# [Required work]
Copy out the theater review below word for word, in full, before the material that follows it.

# [Study text]
********
Creative: playwright – Peter Sagal; director – Stephen Rupsch; designer – Maddy Brisbane; stage manager – Alonzo Torres


Paul – Janie Janczakowski

Mark – Sarah Swan

This is a sendup of corporate game-playing exercises. The piece brims with smartness, and the satire singes corporate-talk and regimentation.

The performances, done in masks, burrow into head-game byplay.

Although the characters have male names, what happens in the scene works for either gender.


A pause here for the three commercials.


They are supervised by Erin Hunsader, designed by Micaela Rozmarenoski, with video edited by Maddy Kuehl.

+ “Entenmann’s Crumb Cake” written and performed by Molly Kubica.

Feeling bummed? Pig out on calorie-loaded guilty pleasure. That’s the gist. A reference to the crumb cake even shows up later in one of the sketches.

+ “Corporate Training Gone Bad” written by Erin Hunsader and Spencer Catalano. Cast: Janie Janczakowski, Garret Fritz, David Arendt.

The humor is sometimes visual, like a “trust fall” in which the trustee hits the floor.
********
# [Entries provided]
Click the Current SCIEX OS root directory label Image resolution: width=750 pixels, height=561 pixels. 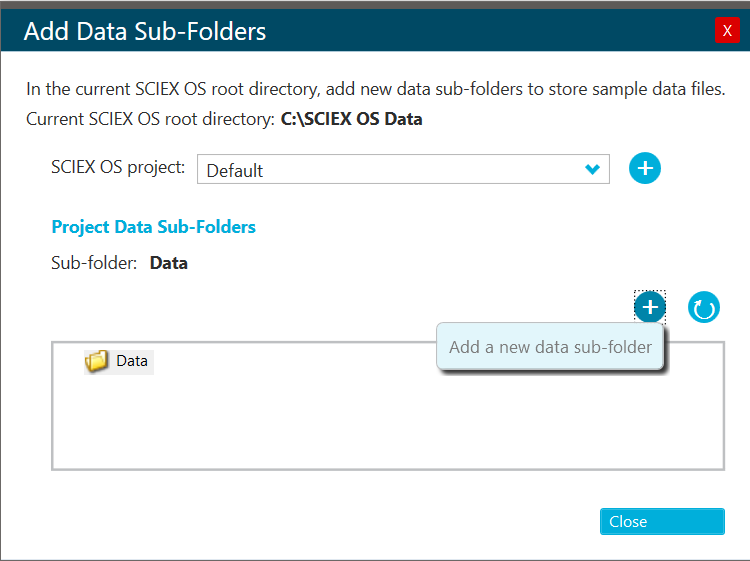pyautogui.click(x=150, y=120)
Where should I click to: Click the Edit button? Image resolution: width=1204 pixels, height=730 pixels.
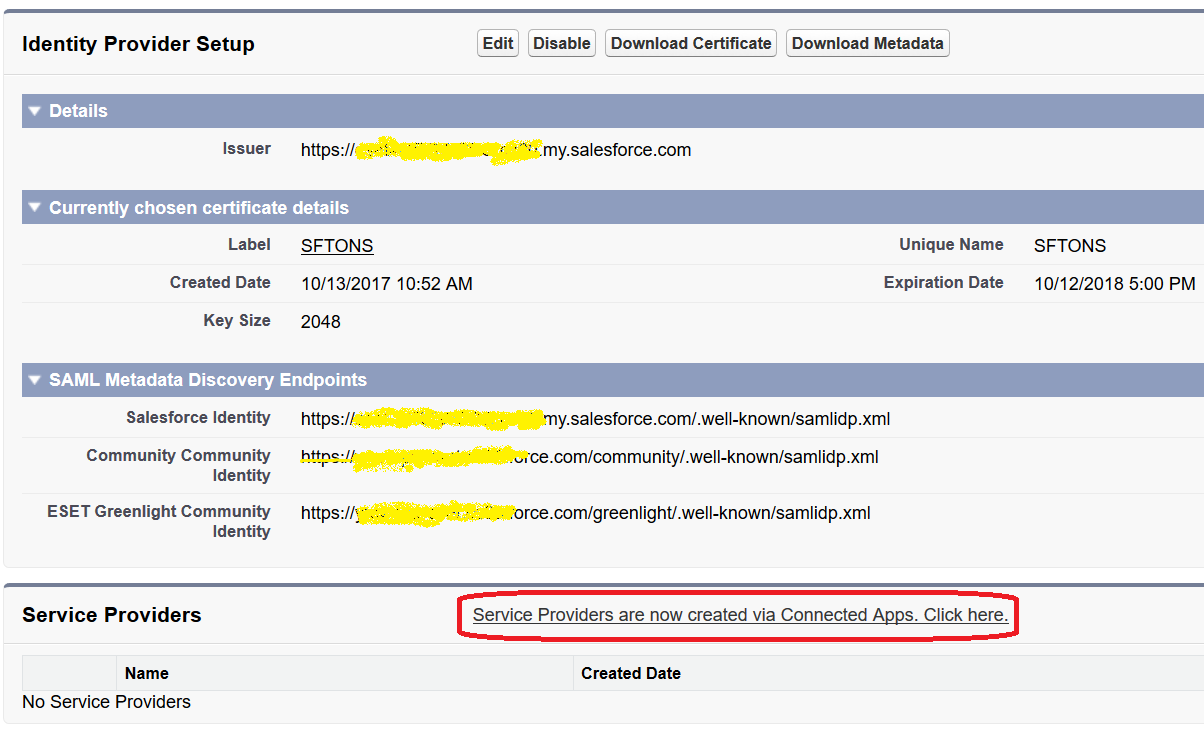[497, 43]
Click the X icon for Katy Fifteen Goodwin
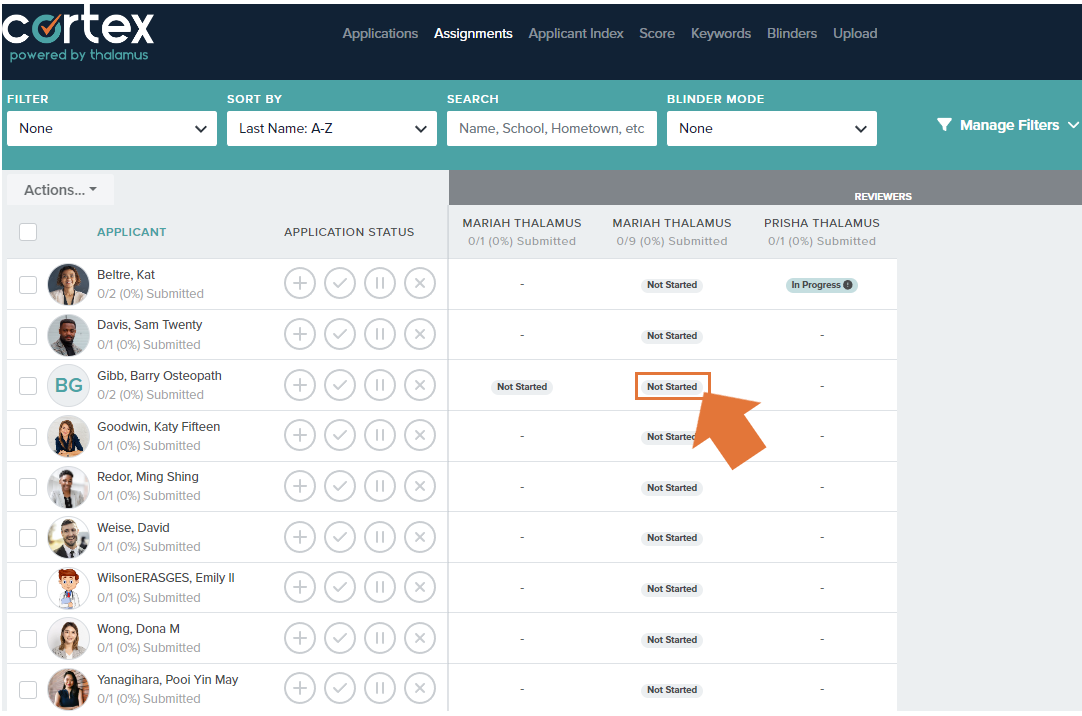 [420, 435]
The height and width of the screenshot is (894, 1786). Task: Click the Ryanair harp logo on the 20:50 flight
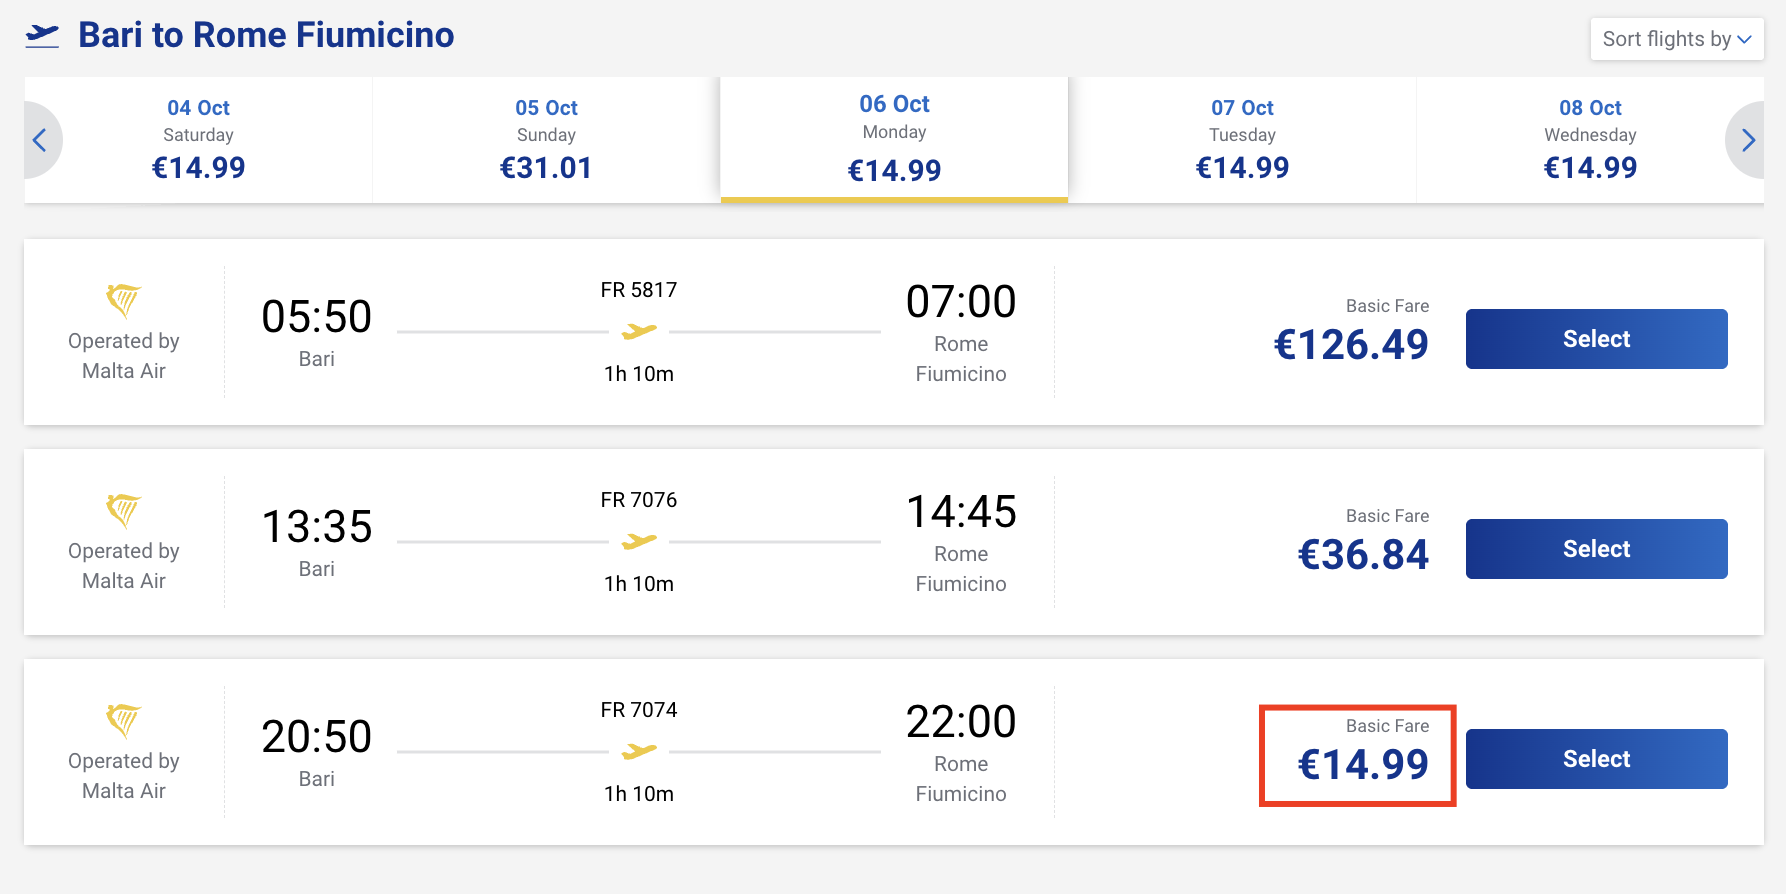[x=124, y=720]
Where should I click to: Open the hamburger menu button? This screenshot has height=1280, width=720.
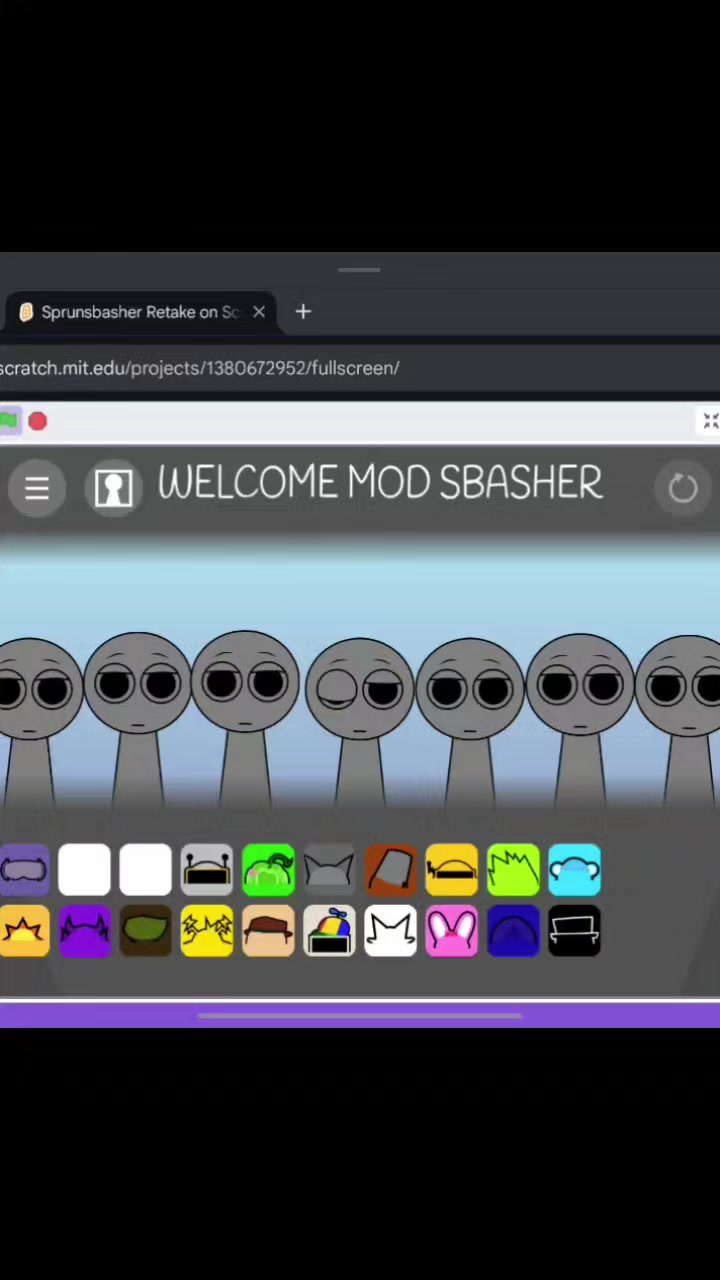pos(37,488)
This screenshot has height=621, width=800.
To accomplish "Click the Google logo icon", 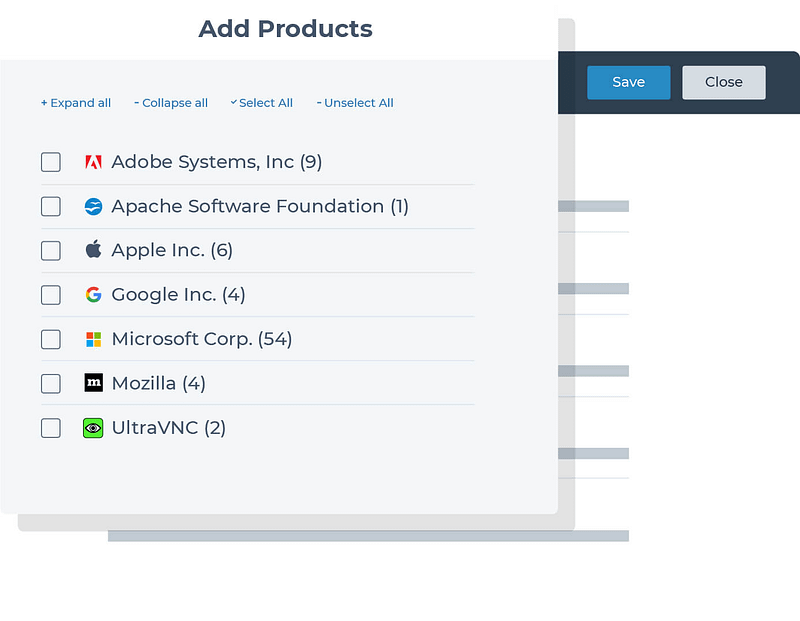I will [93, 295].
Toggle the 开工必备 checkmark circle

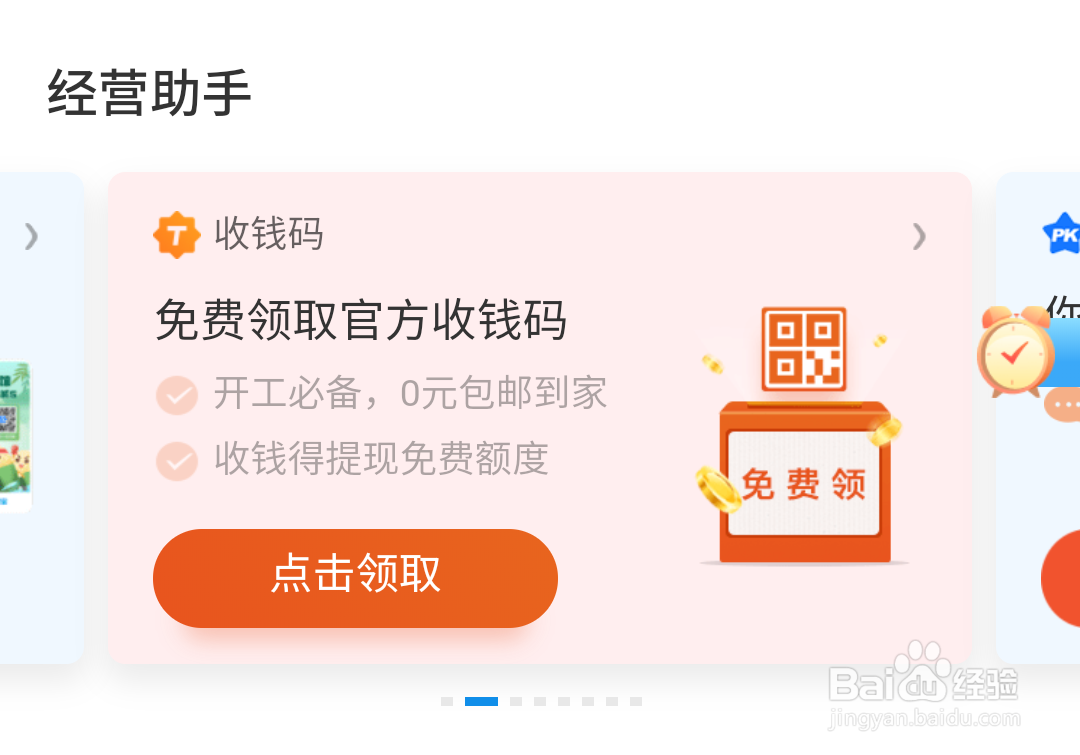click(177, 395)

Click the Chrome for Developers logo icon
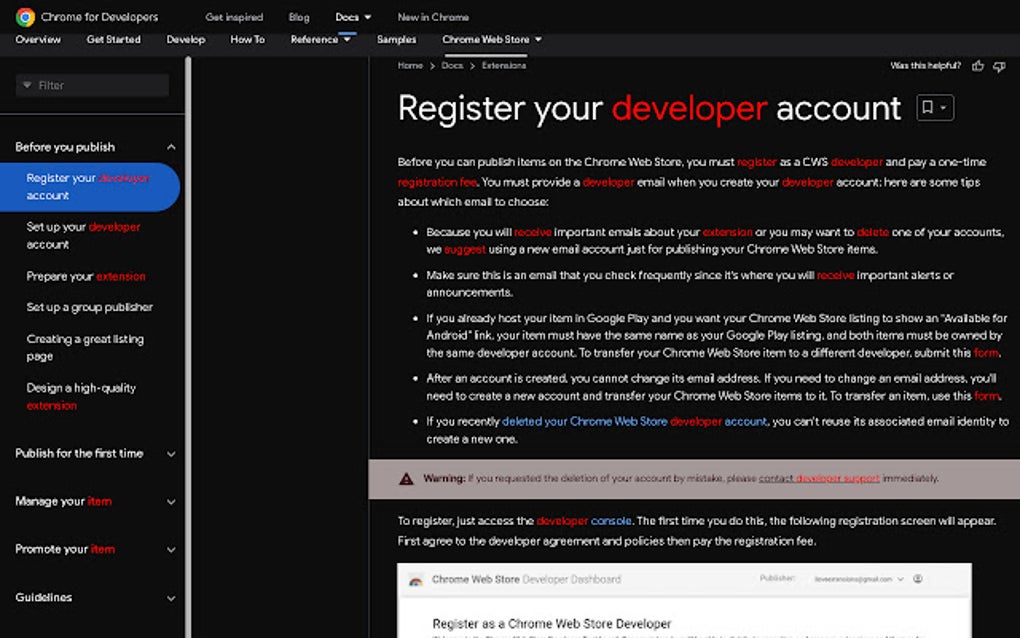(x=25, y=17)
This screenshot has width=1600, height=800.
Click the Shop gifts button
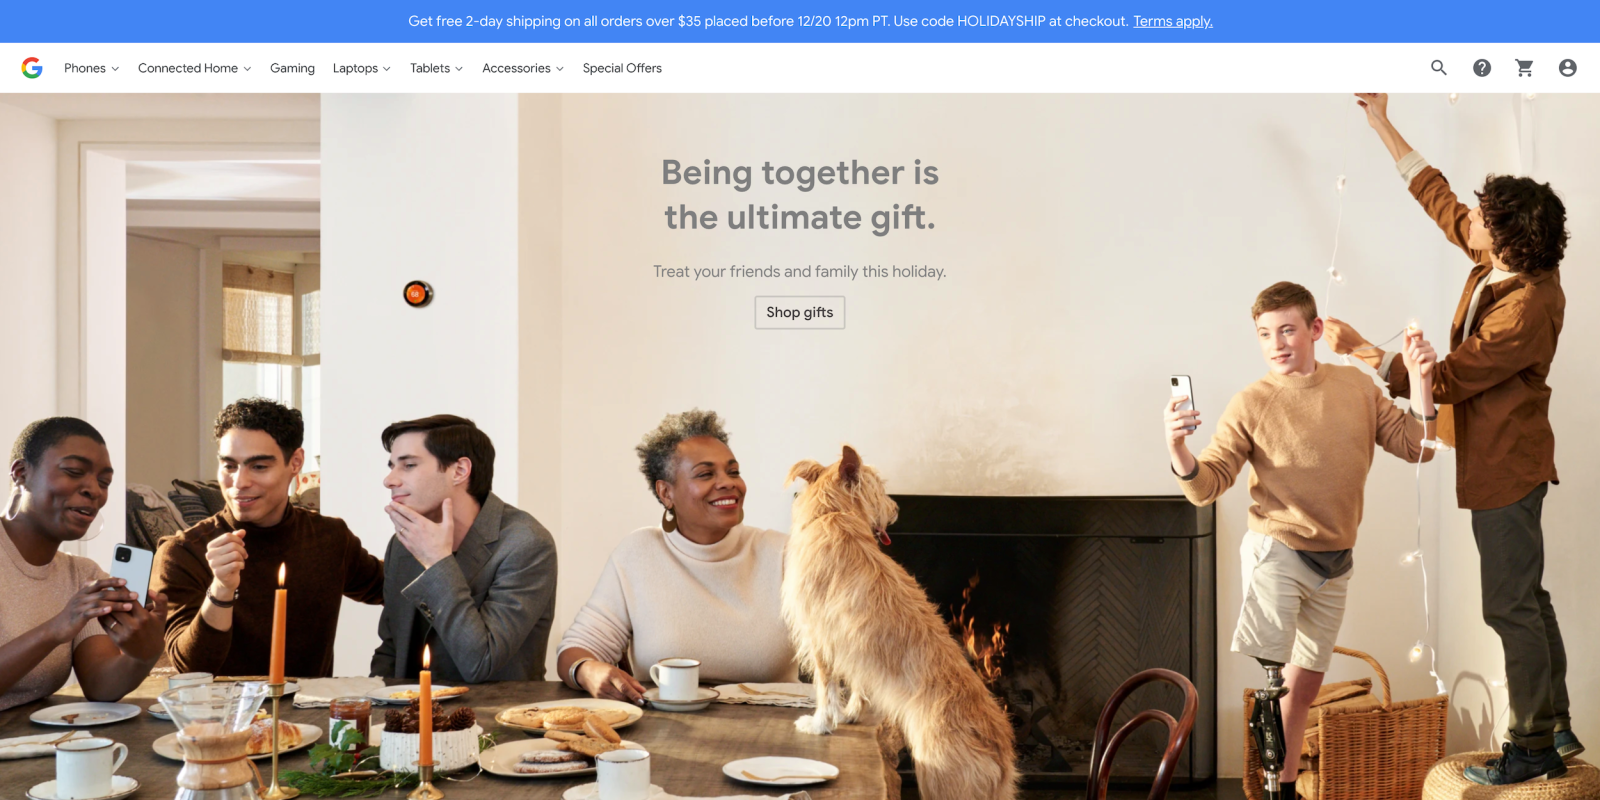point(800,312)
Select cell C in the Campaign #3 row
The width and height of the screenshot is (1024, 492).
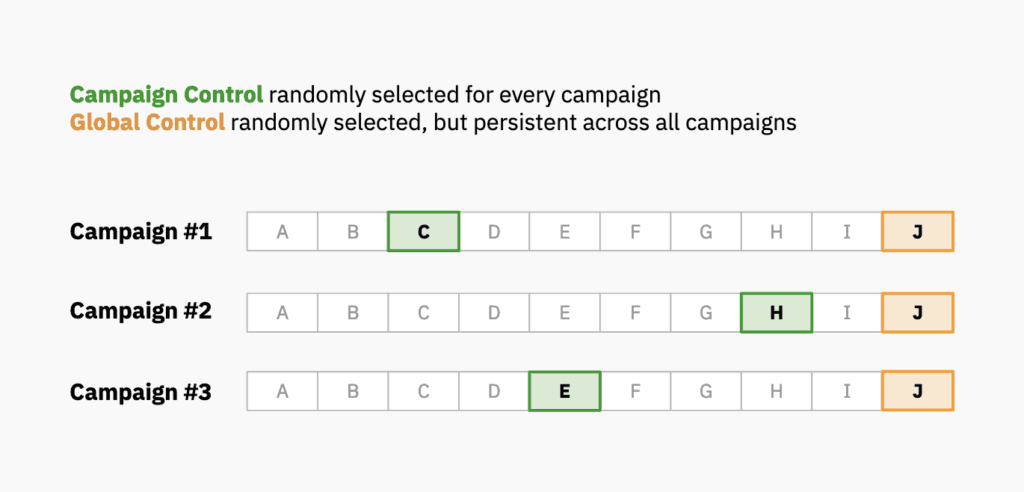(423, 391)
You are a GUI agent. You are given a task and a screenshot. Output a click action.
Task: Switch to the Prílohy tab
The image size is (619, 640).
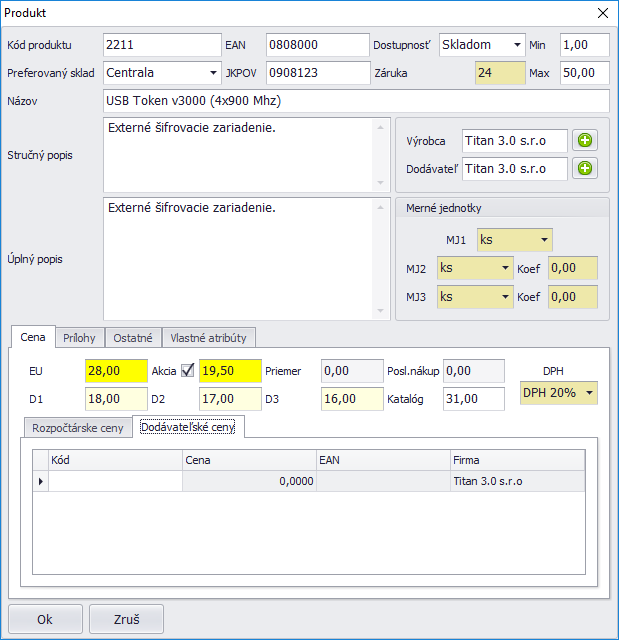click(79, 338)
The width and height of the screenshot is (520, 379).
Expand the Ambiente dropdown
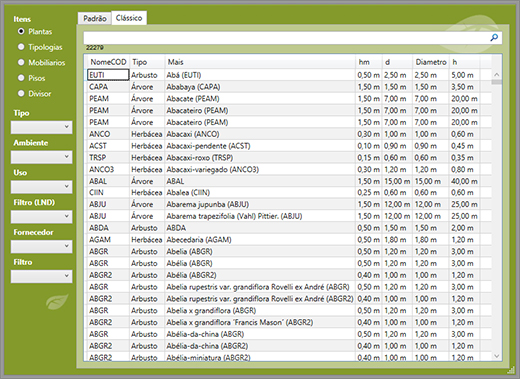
********
# [Task solution]
Creative: playwright – Peter Sagal; director – Stephen Rupsch; designer – Maddy Brisbane; stage manager – Alonzo Torres


Paul – Janie Janczakowski

Mark – Sarah Swan

This is a sendup of corporate game-playing exercises. The piece brims with smartness, and the satire singes corporate-talk and regimentation.

The performances, done in masks, burrow into head-game byplay.

Although the characters have male names, what happens in the scene works for either gender.


A pause here for the three commercials.


They are supervised by Erin Hunsader, designed by Micaela Rozmarenoski, with video edited by Maddy Kuehl.

+ “Entenmann’s Crumb Cake” written and performed by Molly Kubica.

Feeling bummed? Pig out on calorie-loaded guilty pleasure. That’s the gist. A reference to the crumb cake even shows up later in one of the sketches.

+ “Corporate Training Gone Bad” written by Erin Hunsader and Spencer Catalano. Cast: Janie Janczakowski, Garret Fritz, David Arendt.

The humor is sometimes visual, like a “trust fall” in which the trustee hits the floor.